Elle se saisit de la planche et la pose face à elle à coter du garçon. Après s'être assuré qu'il est encore bien sonné, elle place ses bras en croix sur son torse et relève la tête vers Marina.

"Tu vas m'aider ? Il faut soulever son tronc sans plier son ventre. Juste de quelques centimètres, pour l'installer sur le 2 x 4. Il faut y aller s'incro, une main sous l'omoplate et l'autre sous les reins. À 3, on y va." Dit-elle.

Du plus loin qu'elle peut se souvenir, elle n'a jamais été comme ça. Disons... Aider quelqu'un. Ou même encore, commander quelqu'un. Ce ne serait jamais arrivé avant le virus. Bordel non, même pas en rêve (ou peut-être que ci en fait). Avec des parents comme ceux qu'elle avait et des camarade de classe, qui aurait fait préjudice au fils de satan, putain non ! Disons, que comparer sa vie actuelle à sa vie d'avant, celle qu'elle a actuellement est nettement plus facile et beaucoup moins compliquer. Pas de crie, pas d'insulte, pas de coup, pas d'alcool. Elle se sent plus enfant maintenant que quand elle vivait avec ses géniteurs. Et aussi, libre. De toute façon, virus ou pas virus, Camille aurait fugué le plus loin possible.

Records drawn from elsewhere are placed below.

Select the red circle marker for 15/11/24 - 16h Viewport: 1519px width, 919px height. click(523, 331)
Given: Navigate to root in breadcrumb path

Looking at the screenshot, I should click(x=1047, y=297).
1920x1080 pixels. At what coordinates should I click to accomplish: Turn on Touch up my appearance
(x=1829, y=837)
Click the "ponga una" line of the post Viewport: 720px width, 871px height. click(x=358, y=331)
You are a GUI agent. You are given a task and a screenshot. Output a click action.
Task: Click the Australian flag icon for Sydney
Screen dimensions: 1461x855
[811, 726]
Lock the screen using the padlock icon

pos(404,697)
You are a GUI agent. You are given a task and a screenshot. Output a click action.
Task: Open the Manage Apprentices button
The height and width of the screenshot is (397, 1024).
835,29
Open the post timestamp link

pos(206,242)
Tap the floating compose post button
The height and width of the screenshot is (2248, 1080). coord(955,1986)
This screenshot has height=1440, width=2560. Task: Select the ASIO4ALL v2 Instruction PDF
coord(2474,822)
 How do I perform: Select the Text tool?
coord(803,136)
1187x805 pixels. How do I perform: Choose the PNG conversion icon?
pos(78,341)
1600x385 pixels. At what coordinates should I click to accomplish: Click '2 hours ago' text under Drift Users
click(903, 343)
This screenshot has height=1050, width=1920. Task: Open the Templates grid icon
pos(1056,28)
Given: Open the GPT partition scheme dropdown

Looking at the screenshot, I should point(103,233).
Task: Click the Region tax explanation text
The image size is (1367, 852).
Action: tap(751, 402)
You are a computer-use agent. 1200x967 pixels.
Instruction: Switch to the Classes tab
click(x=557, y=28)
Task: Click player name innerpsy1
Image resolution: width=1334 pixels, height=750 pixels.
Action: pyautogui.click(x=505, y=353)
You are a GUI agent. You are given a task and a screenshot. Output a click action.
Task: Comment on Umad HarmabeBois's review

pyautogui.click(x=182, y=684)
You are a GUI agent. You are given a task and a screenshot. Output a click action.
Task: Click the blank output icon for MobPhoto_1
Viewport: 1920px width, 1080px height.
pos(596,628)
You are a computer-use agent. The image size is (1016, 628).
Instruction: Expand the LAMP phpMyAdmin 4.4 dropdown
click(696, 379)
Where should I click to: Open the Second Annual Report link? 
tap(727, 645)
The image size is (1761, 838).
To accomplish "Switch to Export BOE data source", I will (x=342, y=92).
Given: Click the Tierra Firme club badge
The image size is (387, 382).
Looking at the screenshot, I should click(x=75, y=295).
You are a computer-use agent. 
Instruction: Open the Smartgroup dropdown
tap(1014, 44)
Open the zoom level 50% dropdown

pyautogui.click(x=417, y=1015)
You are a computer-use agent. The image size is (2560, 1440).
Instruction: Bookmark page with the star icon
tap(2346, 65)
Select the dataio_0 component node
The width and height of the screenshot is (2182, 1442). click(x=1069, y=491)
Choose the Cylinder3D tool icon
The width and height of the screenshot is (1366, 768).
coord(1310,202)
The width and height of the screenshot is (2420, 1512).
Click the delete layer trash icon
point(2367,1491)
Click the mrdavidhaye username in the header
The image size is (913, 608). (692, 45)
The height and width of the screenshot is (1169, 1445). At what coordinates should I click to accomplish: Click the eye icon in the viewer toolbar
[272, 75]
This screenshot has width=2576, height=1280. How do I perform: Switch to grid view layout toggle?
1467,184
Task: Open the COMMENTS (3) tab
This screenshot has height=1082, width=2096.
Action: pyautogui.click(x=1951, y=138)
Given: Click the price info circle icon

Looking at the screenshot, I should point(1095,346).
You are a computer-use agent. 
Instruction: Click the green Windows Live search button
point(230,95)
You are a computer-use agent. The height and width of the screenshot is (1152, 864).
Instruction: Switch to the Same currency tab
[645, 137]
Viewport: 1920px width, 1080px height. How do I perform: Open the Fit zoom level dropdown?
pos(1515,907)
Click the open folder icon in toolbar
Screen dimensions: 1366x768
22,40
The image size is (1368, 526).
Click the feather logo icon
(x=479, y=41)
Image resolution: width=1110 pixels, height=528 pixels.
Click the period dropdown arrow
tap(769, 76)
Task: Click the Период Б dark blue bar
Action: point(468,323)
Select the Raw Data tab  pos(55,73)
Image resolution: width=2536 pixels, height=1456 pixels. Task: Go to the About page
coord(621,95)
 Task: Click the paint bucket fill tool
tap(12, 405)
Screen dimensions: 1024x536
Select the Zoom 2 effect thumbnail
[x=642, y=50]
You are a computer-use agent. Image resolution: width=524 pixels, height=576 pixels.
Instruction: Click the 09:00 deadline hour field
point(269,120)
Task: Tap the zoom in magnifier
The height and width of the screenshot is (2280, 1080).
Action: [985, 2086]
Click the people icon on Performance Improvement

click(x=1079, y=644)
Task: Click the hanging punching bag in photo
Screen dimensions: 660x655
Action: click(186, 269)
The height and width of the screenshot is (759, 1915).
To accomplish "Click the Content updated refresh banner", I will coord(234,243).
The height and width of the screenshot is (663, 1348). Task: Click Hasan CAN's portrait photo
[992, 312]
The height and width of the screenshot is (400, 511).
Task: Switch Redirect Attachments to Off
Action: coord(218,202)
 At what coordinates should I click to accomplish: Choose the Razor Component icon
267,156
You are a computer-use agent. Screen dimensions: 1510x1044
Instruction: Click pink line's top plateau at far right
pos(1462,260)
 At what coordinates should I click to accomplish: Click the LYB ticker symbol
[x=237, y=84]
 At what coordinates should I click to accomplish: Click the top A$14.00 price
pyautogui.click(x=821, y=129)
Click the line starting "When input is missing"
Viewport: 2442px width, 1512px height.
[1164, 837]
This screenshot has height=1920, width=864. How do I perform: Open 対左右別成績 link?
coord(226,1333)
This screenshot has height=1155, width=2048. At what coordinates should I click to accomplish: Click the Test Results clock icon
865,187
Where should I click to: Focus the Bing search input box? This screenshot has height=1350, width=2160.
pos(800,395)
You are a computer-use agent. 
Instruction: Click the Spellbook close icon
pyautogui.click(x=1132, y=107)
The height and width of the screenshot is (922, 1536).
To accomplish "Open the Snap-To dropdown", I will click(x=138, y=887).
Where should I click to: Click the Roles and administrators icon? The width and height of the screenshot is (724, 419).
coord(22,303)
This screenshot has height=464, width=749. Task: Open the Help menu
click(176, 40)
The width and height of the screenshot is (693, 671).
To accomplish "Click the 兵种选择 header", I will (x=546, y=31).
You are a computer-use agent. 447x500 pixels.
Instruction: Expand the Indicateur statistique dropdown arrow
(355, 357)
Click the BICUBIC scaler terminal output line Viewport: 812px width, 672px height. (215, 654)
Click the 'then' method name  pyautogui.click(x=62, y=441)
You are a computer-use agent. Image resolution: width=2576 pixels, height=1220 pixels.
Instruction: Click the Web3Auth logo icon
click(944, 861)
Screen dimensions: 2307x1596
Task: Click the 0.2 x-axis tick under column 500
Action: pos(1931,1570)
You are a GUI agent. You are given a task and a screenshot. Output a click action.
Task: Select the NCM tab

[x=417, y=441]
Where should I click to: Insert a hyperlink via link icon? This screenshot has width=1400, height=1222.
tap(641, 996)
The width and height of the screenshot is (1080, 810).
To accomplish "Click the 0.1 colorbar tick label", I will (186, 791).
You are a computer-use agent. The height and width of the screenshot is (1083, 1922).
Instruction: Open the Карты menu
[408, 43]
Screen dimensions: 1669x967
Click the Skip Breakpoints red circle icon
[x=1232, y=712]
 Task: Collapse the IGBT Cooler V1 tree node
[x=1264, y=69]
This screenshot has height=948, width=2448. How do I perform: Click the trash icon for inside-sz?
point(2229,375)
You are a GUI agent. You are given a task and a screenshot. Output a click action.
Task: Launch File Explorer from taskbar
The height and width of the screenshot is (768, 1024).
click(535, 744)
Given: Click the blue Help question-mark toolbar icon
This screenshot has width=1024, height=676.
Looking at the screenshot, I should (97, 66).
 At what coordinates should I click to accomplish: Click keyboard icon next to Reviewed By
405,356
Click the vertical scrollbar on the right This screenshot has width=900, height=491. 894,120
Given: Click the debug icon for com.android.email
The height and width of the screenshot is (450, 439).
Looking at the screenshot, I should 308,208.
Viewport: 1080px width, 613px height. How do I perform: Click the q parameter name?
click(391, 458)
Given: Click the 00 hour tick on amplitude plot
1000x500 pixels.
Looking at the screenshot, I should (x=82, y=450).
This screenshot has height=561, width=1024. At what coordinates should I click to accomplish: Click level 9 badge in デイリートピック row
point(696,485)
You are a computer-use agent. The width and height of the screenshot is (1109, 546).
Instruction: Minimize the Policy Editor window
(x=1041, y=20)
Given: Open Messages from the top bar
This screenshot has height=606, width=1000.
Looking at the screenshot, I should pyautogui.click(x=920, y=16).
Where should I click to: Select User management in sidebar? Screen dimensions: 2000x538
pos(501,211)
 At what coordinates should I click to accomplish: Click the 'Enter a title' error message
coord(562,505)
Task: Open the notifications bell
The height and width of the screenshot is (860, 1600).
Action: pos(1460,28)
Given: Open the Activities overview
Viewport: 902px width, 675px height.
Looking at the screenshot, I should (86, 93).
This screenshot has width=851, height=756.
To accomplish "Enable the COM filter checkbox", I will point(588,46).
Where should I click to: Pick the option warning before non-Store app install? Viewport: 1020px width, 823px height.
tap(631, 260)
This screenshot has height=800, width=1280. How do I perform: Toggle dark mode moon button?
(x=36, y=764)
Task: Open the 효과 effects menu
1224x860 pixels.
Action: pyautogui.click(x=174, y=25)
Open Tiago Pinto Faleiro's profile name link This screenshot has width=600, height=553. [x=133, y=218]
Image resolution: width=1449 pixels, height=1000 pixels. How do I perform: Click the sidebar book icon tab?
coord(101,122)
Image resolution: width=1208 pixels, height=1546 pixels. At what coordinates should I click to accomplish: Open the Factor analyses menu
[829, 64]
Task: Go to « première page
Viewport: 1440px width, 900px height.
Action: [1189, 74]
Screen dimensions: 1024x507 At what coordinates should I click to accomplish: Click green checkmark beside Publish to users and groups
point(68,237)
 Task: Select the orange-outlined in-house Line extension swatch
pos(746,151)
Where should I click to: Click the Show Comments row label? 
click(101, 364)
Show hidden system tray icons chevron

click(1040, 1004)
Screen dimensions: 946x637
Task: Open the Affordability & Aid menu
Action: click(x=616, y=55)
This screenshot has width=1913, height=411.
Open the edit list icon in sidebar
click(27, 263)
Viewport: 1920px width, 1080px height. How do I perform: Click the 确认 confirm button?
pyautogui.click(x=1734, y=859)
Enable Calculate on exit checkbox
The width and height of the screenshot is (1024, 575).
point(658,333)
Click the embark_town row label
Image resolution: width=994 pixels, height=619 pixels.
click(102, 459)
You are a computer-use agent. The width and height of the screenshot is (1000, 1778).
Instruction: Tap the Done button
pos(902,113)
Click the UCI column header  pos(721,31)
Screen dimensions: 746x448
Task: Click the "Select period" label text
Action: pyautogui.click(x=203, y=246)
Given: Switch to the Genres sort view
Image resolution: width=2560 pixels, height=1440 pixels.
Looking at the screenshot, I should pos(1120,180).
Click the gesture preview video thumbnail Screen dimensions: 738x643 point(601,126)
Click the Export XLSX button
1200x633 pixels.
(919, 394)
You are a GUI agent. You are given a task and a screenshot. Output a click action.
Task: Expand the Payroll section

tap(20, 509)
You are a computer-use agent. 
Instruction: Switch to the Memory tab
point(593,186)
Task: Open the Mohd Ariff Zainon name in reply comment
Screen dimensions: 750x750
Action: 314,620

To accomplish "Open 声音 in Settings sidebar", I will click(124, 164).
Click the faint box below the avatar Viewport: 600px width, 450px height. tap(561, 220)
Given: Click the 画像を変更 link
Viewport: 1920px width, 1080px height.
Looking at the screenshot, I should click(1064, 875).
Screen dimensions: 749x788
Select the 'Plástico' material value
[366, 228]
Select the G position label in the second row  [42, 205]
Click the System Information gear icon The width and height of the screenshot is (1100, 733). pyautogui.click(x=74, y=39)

"Donc, tu es prête ? On peut y aller ? 1-2-3 Oooooisss" Poursuivit-elle.

Toutes deux soulevèrent le garçon rapidement et le déplacèrent jusqu'à la planche, où, elle l'y déposèrent doucement. Camille s'essuilla le front (même s'il n'était pas trempé) et lui présenta sa main pour lui faire un hight five.

"Bravo, maintenant que le plus dur est fait, il faut soulever la planche de chaque bout et bien droit, puis l'emmener à l'intérieur. Je vais prendre l'arrière, t'as qu'à prendre l'avant et diriger. AH, j'allais oublier. Faut faire attention pour ne pas le faire tomber. Mais ça devrait aller, laisse tes bras droits et n'essaye pas de le soulever haut, quand nous serons dans les escaliers, je soulèverais la planche de l'arrière pour le mettre à niveau." Dit-elle.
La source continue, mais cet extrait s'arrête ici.